Fetal tissue burial: whatever happened with the proposed Texas rules?
Posted by Micaela Elizabeth Canales
October 24, 2016
Texas abortion rights activists had much to celebrate this year –namely the U.S. Supreme Court’s HB2 decision. But that joy was diminished when Texas Governor Greg Abbot suggested new fetal tissue burial codes would be enforced by the Texas Department of Health and Human Services on July 1, 2016 in the Texas Register. These proposed codes are not “laws” per se, but rather would make up the administrative guidelines issued by the Texas Department of Health Services –guidelines that medical facilities and practitioners would be forced to abide. The newly proposed codes specifically target abortion providers (the overwhelmed but powerful handful that remain) and require that fetal tissue, whether miscarried or aborted, regardless of gestational age, be interred or cremated.
During a particularly painful period, I passed a thick, clotty glob of blood three weeks ago. For some pregnant individuals who miscarry, this coin-sized type of tissue is about all that is expelled; yet, according to the proposed rules, this tissue would still require a burial. Besides adding yet another hurtle for patients and providers, the proposed rules raise more questions than answers in terms of logistics. Will all miscarried and aborted tissue require death certificates if it is to be interred? Who is responsible for paying for interment and/or cremation? If someone miscarries at home, do they have to report to their local doctor’s office and present whatever they can collect vis-à-vis miscarried tissue for interment?
Every individual who aborts or miscarries absolutely has the right, and should have the ability, to deal with the miscarriage or abortion as they desire; for some people that may include interment. Everyday in Texas, individuals who want interment services struggle to scrape together the often-exorbitant funds required. Despite this fact, the Abbot Administration has not led any effort for the state to help said individuals. In fact, for low-income families in Houston, Texas there appear to be no directly state-sponsored government funerary resources available to people who cannot afford funerary services. It is curious that Abbot is concerned about interring fetal tissue, but not the deceased children or infants of our state’s resource-strained population. The hypocrisy of the proposed rules aside, the decision of what to do with fetal tissue is not Abbot’s to make. The state should provide people with options, not directives, about these personal decisions.

_Work to complete_
In the post on the proposed Texas fetal tissue burial rules, what do the newly proposed codes require to be done with fetal tissue?

_Extracted records_
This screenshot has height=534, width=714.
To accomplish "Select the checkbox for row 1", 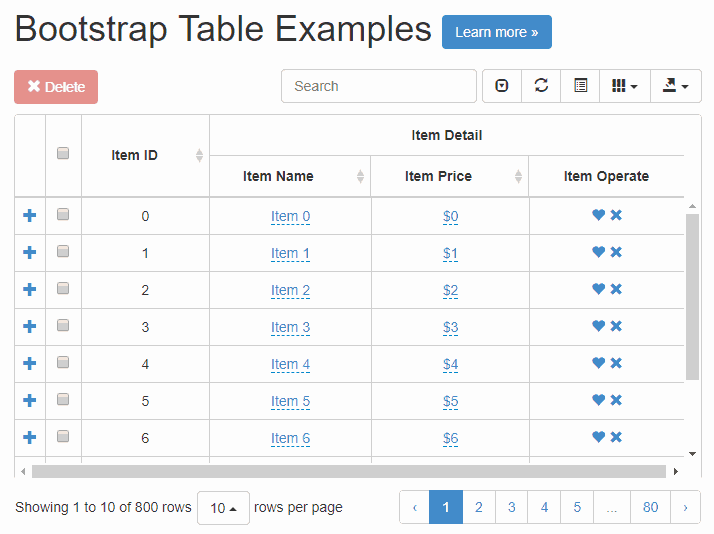I will [x=63, y=251].
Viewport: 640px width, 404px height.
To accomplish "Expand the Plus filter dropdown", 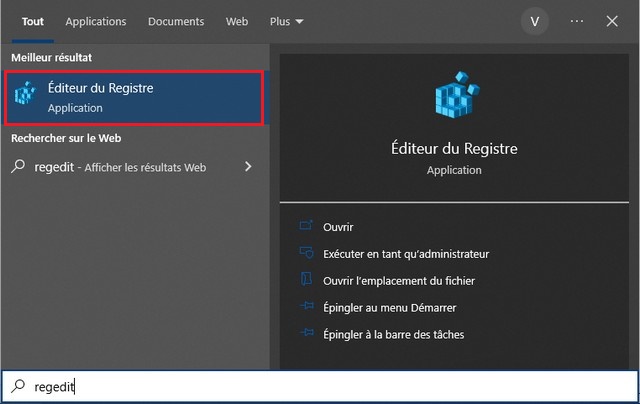I will tap(286, 21).
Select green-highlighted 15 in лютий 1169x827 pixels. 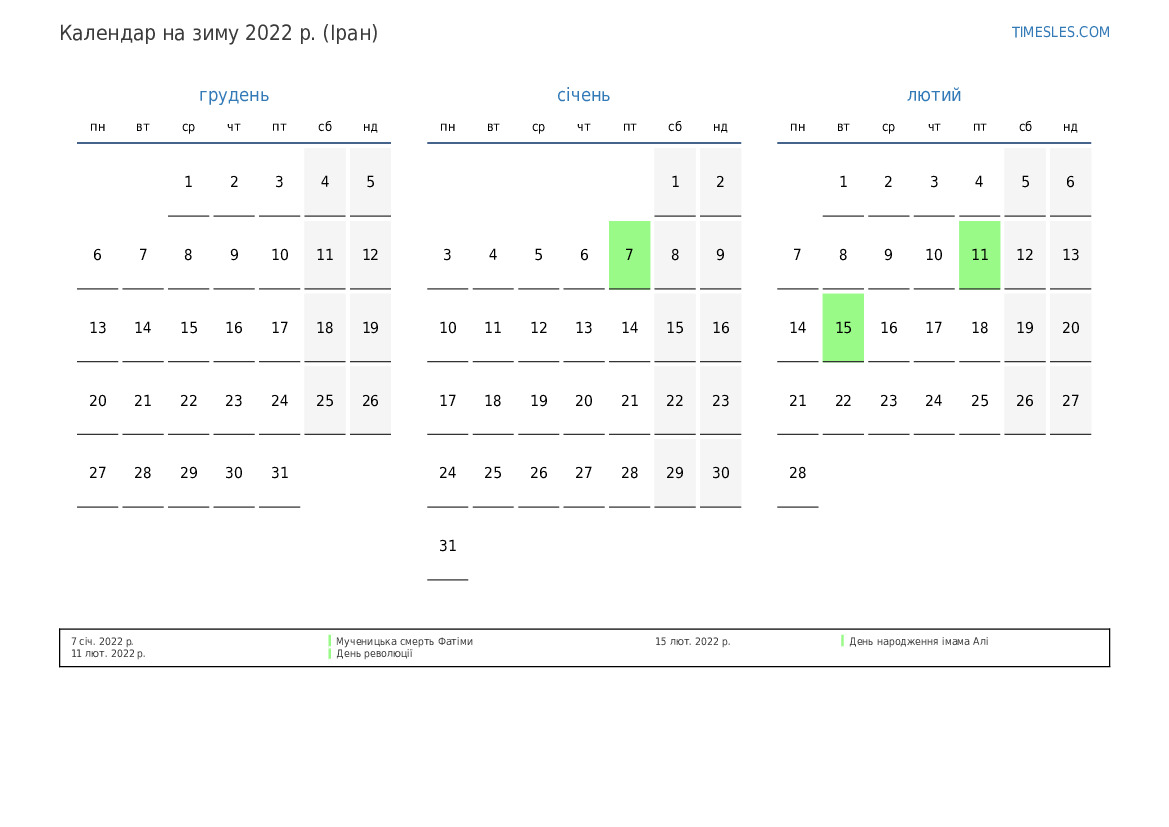tap(843, 328)
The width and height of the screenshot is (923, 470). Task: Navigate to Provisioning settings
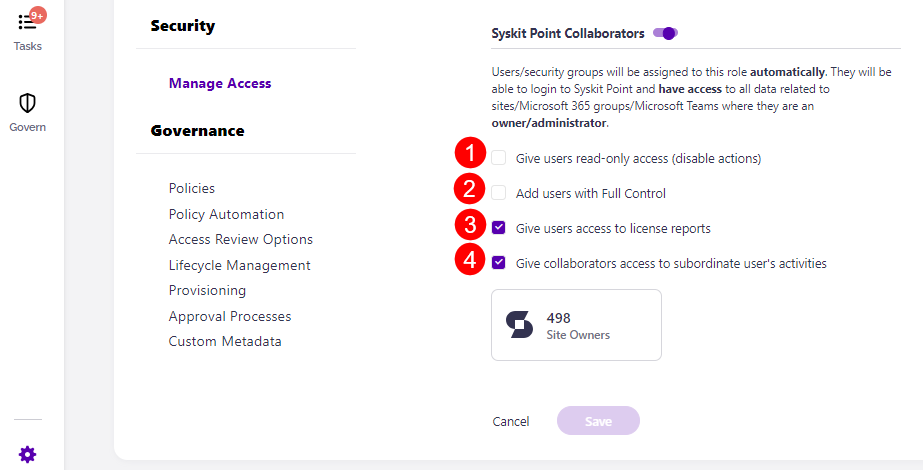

_Written answer_
They require that fetal tissue, whether miscarried or aborted and regardless of gestational age, be interred or cremated.